Source -
Pour éclairer dans l’ère (et être dans l’air) du temps, un extrait du chapitre II de son ouvrage, La fin de la démocratie, publié en 1993 puis en 1995:
« Nous voici donc, à tous égards, bien loin des ambitions du XVIIIe siècle, et de leur expression la plus aboutie, la démocratie parlementaire. Le rêve d’un pouvoir qui arrêterait le pouvoir, le partage de la puissance entre plusieurs petits pôles autonomes ne créent pas l’équilibre, mais la paralysie. Au débat public éclairé par les lumières de la raison dont rêvaient les philosophes du XVIIIe siècle se substitue une confrontation professionnelle des intérêts. La démocratie libérale reposait sur deux postulats, qui sont aujourd’hui contestés : l’existence d’une sphère politique, lieu de consensus social et de l’intérêt général ; l’existence d’acteurs doués d’une énergie propre, exerçant leurs droits, manifestant leur « puissance », avant même que la société ne les constitue en sujets autonomes. Au lieu de sujets autonomes, il n’y a que des situations éphémères en fonction desquelles se nouent des alliances provisoires appuyées sur des compétences mobilisées pour l’occasion. Au lieu d’un espace politique, lieu de solidarité collective, il n’y a que des perceptions dominantes, aussi éphémères que les intérêts qui les manipulent. A la fois l’atomisation et l’homogénéisation. Une société qui se fragmente à l’infini, sans mémoire et sans solidarité, une société qui ne retrouve son unité que dans la succession des images que les médias lui renvoient chaque semaine d’elle-même. Une société sans citoyens, et donc, finalement, une non-société.
Cette crise n’est pas, comme on voudrait l’espérer en Europe, dans l’espoir d’y échapper, la crise d’un modèle particulier, le modèle américain.
Certes, les Etats-Unis d’Amérique poussent à l’extrême la logique de la confrontation des intérêts dans laquelle se dissout l’idée d’un intérêt général, et la gestion des perceptions collectives y atteint un degré de sophistication inégalé en Europe. Mais les cas limites aident à comprendre les situations moyennes, et la crise américaine est un révélateur de notre avenir.
Le second pays qui porte l’emblème de notre avenir est le Japon. Il est l’autre facette de la mort de la politique et du nouvel âge des réseaux. Il n’a pas connu les constructions de l’âge des Lumières, la célébration de l’individu, le rêve d’une horlogerie sociale qui respecterait la multitude des destins particuliers. Il passe directement de l’âge féodal à une modernité dans laquelle nous ne nous reconnaissons pas encore. Son succès même en dit autant sur la fin de la politique que la crise américaine.

Données -
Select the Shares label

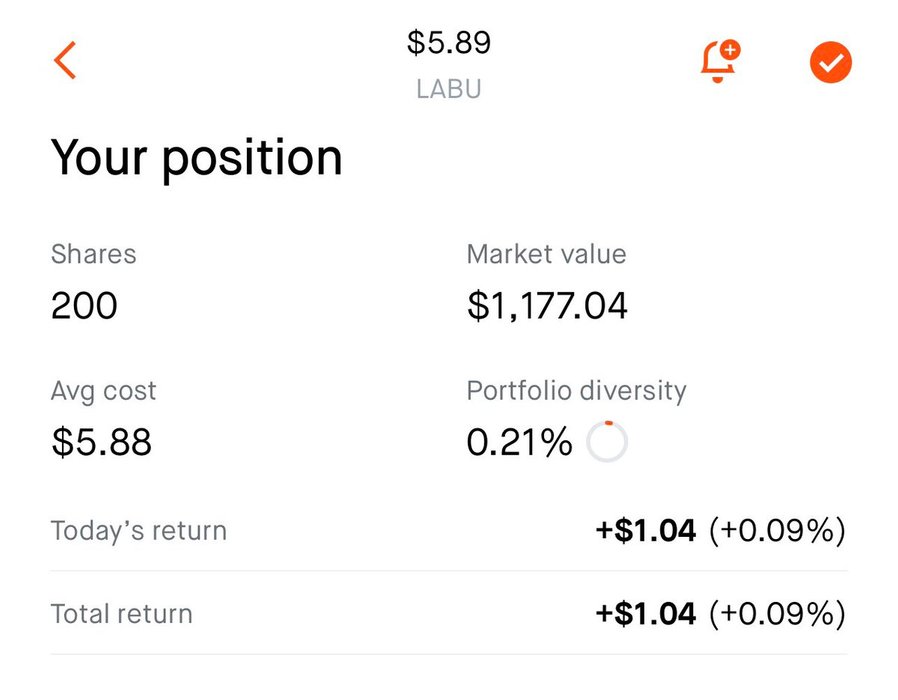coord(94,254)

Consignes -
a: Répondez à ces questions sur l'extrait consacré à la fin de la démocratie :
(i) En quelles années l'ouvrage a-t-il été publié ?
(ii) Quel régime l'auteur présente-t-il comme l'expression la plus aboutie des ambitions du XVIIIe siècle ?
(iii) Quel pays est désigné comme le second à porter l'emblème de notre avenir ?
b: D'après l'extrait sur la fin de la démocratie, pourquoi la crise américaine intéresse-t-elle aussi l'Europe ?
c: Poursuivez le texte sur la fin de la démocratie à partir de sa dernière phrase.
Les lignes ne sont d'aucune utilité ici.

Réponses par consigne -
a:
(i) En 1993 puis en 1995.
(ii) La démocratie parlementaire.
(iii) Le Japon.

b: Les États-Unis poussent à l'extrême la logique de la confrontation des intérêts. Or les cas limites aident à comprendre les situations moyennes. La crise américaine révèle donc l'avenir de l'Europe, au lieu d'être la crise d'un modèle particulier.

c:
Car la réussite japonaise n’est pas d’ordre politique : au Japon, la professionnalisation des intérêts et la fragmentation qui en est la conséquence trouvent en effet un contrepoids naturel dans la mémoire entretenue par les rites, d’une commune origine. Il échappe ainsi au blocage de l’Amérique, pour le moment incapable de concilier la logique institutionnelle de ses origines avec la logique relationnelle de la puissance contemporaine : paralysé par des coercitions négatives, écartelé par une multitude de débats hétéroclites qui ne sont plus arbitrés sur le terrain commun de la politique et de l’intérêt général, Washington ne sait plus décider. Tel n’est pas le cas du Japon, mais ce n’est pas la politique qui le sauve de la paralysie. C’est la chance de ce pays d’être construit sur des habitudes séculaires plutôt que sur un contrat. On ne trouve pas à Tokyo plus de citoyens qu’à Washington. Le Japon n’est pas une société, mais la mémoire d’une société ; on y mime des rapports de force, on y organise, avec le même parti au pouvoir depuis des décennies, le théâtre de la démocratie, et la chorégraphie bien agencée de ces affrontements soigneusement limités est la transposition asiatique des joutes médiatiques de l’Amérique moderne. Bunraku là-bas, Guignol ici, le théâtre des marionnettes n’est pas le même, il n’obéit pas aux mêmes règles, mais tous deux sont aussi « apolitiques ».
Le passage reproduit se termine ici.